СТАТЬЯ:
Спустя месяц после начала войны охранка возобновила регулярную слежку за Струве[750]. На этот раз она была более результативной, поскольку незадолго до этого штутгартские агенты Гартинга сумели обеспечить себе доступ к корреспонденции Струве. При попустительстве немецкого почтового начальства шпики перлюстрировали все адресованные Струве письма, копировали или конспектировали их, а полученную таким образом информацию отправляли в Санкт-Петербург[751]. Но переписка между Струве и его корреспондентами велась с большими конспиративными предосторожностями, в силу чего из их писем мало что можно было понять. А внедрить в среду руководителей Союза освобождения своего провокатора охранка не могла, поскольку все члены Союза были известными и к тому же абсолютно неподкупными людьми. Как это ни странно, но непрактичный ученый и его аристократические и литературные друзья в деле сокрытия от полиции своих тайн преуспели гораздо больше, чем профессиональные революционеры.

Русско-японская война разрушила планы Союза освобождения по проведению всенародной антиправительственной агитационной кампании, решение о которой было принято учредительным съездом за месяц до войны. В то время, когда солдаты и матросы умирали на дальневосточном фронте, а большинство земцев решительно противились всему, что, по их мнению, могло помешать успешному ведению войны, совершенно невозможно было настраивать население против правительства. Кроме того, большие трудности возникли в связи со значительным усилением репрессий со стороны полиции. Несколько членов Совета Союза были арестованы и сосланы, хотя это произошло и вне их связи с Советом, о существовании которого охранка, по всей видимости, до сих пор не знала. На место выбывших членов в Совет были кооптированы новые лица, и он продолжал собираться на ежемесячные совещания — либо в Москве, либо в Санкт-Петербурге[752].

Центральный аппарат Союза освобождения, его мозг и нервный центр в то время находился в Москве. Здесь, в самом городе и в его пригородах, жили наиболее известные и влиятельные конституционалисты, в том числе и четыре из пяти избранных в Совет земцев. Московский Союз имел множество автономных отделений, каждое из которых самостоятельно решало вопросы, касающиеся формулирования политической программы и планирования политических акций. Каждое такое отделение обозначалось одной из букв алфавита. В конце концов их стало так много, что букв алфавита стало не хватать — этот факт весьма наглядно говорит о масштабах этой организации. Наиболее влиятельным было старейшее отделение Союза, обозначаемое как Группа А; эта организация имела весьма немалый бюджет и даже держала на полной ставке оплачиваемого секретаря. Группа А занималась разработкой вопросов политической стратегии, и многие из предложенных ее членами разработок позднее составили важнейшую часть конституционного проекта, принятого Союзом освобождения в 1905 году[753]. Эта Группа также определяла и направляла действия нескольких секций, исполнявших особые функции. Одна из этих ключевых секций, Техническая, отвечала за получение и рассылку специальной литературы либерального толка, поддерживала связи с прочими отделениями Союза, а также организовывала специальные политические банкеты. Другие секции занимались агитационной работой, например, среди женщин или среди крестьян. Существовала даже так называемая Историческая секция, в состав которой входил М. Покровский, впоследствии — один из лидеров советской исторической науки[754].

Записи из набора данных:
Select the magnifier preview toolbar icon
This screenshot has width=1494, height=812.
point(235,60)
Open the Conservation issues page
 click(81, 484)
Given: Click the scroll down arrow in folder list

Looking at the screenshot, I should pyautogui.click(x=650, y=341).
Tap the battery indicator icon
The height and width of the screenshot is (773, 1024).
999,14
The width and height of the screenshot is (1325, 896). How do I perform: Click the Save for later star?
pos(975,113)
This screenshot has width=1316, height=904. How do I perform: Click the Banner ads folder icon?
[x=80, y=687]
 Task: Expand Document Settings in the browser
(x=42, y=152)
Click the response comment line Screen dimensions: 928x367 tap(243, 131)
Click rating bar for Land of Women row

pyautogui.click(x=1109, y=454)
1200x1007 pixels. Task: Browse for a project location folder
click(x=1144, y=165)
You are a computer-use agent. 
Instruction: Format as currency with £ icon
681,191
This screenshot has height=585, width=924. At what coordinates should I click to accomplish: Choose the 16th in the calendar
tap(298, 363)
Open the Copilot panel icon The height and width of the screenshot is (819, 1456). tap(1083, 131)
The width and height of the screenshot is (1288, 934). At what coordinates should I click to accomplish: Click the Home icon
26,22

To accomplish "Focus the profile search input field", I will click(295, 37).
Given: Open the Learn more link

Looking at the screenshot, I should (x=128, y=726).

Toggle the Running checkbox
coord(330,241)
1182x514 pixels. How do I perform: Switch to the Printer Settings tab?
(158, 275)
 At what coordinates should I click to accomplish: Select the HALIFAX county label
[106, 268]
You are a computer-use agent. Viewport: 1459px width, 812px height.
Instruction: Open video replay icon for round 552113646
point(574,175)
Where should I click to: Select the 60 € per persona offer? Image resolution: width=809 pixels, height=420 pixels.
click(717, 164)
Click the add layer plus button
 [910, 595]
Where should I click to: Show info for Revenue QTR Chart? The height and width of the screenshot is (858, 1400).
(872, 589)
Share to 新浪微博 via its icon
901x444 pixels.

ЗАДАНИЕ 1:
Перепечатайте фрагмент статьи о Союзе освобождения от слов «Русско-японская война разрушила» до слов «либо в Санкт-Петербурге[752].».
ЗАДАНИЕ 2:
Пожалуйста, выпишите заново строки от той, что содержит «You are a computer-use agent. Viewport: 1459px», до последней строки включительно, заменив в них «add layer» на «new layer» и больше ничего не меняя.
Статья и строки никак не связаны между собой.

ПОЛНЫЙ ОТВЕТ 1:
Русско-японская война разрушила планы Союза освобождения по проведению всенародной антиправительственной агитационной кампании, решение о которой было принято учредительным съездом за месяц до войны. В то время, когда солдаты и матросы умирали на дальневосточном фронте, а большинство земцев решительно противились всему, что, по их мнению, могло помешать успешному ведению войны, совершенно невозможно было настраивать население против правительства. Кроме того, большие трудности возникли в связи со значительным усилением репрессий со стороны полиции. Несколько членов Совета Союза были арестованы и сосланы, хотя это произошло и вне их связи с Советом, о существовании которого охранка, по всей видимости, до сих пор не знала. На место выбывших членов в Совет были кооптированы новые лица, и он продолжал собираться на ежемесячные совещания — либо в Москве, либо в Санкт-Петербурге[752].

ПОЛНЫЙ ОТВЕТ 2:
You are a computer-use agent. Viewport: 1459px width, 812px height.
Instruction: Open video replay icon for round 552113646
point(574,175)
Where should I click to: Select the 60 € per persona offer? Image resolution: width=809 pixels, height=420 pixels.
click(717, 164)
Click the new layer plus button
 [910, 595]
Where should I click to: Show info for Revenue QTR Chart? The height and width of the screenshot is (858, 1400).
(872, 589)
Share to 新浪微博 via its icon
901x444 pixels.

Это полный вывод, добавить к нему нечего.